Commedia dell’arte – meaning “comedy of the profession” – was improvisational, satirical, and radically inclusive. It embraced women performers and blurred social hierarchies, celebrating the transformative power of performance. Reinhardt saw it as foundational to modern theatre.

The Venetian Salon provided the inspiration for the exquisitely designed ballroom in the Von Trapp family manor – where Maria first dances with the Captain in The Sound of Music.

Today, the room’s imagery invites deeper reflection. Figures such as Arlecchino – shown with darkened masks or painted faces – were once theatrical conventions, but now prompt larger questions and critical reflection. The Venetian Salon holds past and present in conversation – layered, complex, and evolving.

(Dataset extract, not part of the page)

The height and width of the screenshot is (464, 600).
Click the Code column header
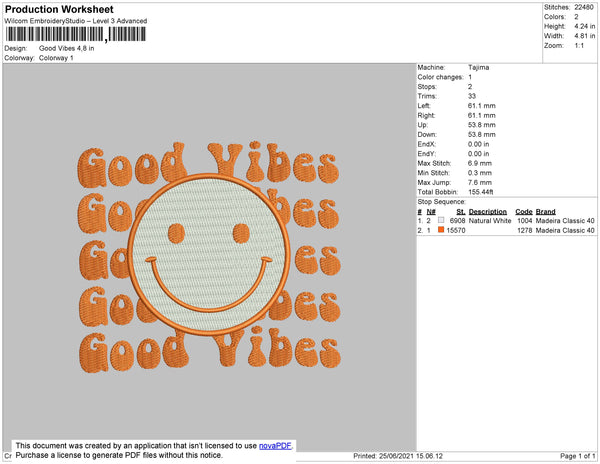523,211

Elegance in a softer register

The White Salon

Adjacent to the Venetian Salon, the Mansbach White Salon mirrors its proportions but speaks more quietly. A blue-and-gold tiled stove from around 1740 anchors the room, its ornamentation more restrained than its neighbour’s.

Portraits of the Firmian family line the walls, framed by stucco work dating to the palace’s original construction. During Max Reinhardt’s era, the room housed porcelain and glassware used for elegant family meals.

In the post-war decades, it served as a discussion space and staff canteen before being carefully restored. Today, it once again offers cultivated charm for intimate gatherings and small dinners.

Cross-cultural echoes

The Green Salon

With gilded mirrors, hand-painted panels, and filtered light, the Green Salon is one of the Schloss’s most ornate spaces. Commissioned by Max Reinhardt in the 1920s, its decorative scheme draws on the French rococo tradition of chinoiserie - an 18th-century European interpretation of East Asian aesthetics.

This style, once a symbol of aristocratic worldliness, now raises questions of appreciation and appropriation. Reinhardt’s interpretation blended rococo art history with cinematic sensibility, creating a space suspended between homage and illusion.

Three statues of Kuan Yin, the Buddhist figure of compassion, stand within the room. Across centuries and cultures, Kuan Yin’s evolving form - sometimes male, female, or androgynous - speaks to care beyond fixed identity, adding another layer to the salon’s dialogue.

Ideas set in motion

The Red Salon

In this northeast corner room, Max Reinhardt gathered with Hugo von Hofmannsthal and Richard Strauss in 1920 to imagine what would become the Salzburg Festival. The Red Salon was his meeting space – a room where artistic vision moved from conversation to action.

Originally painted dusky pink and laid with what was believed to be Salzburg’s first red carpet, the room reflected Reinhardt’s theatrical sensibility. In 1927, its proportions were adjusted to connect more fluidly with the adjoining library, transforming it into a creative threshold –
between imagination and execution, between dream and dialogue.

Reimagined in 2023 by designer Ken Fulk in collaboration with de Gournay, the Red Salon now reads as a contemporary Gesamtkunstwerk – a total work of art. Muralled wood panels, carefully curated colour, and sculptural furnishings honour Reinhardt’s stagecraft while introducing a new layer of interpretation. Today, the room continues to host conversations and leadership sessions, carrying forward its legacy as a space where ideas gather momentum.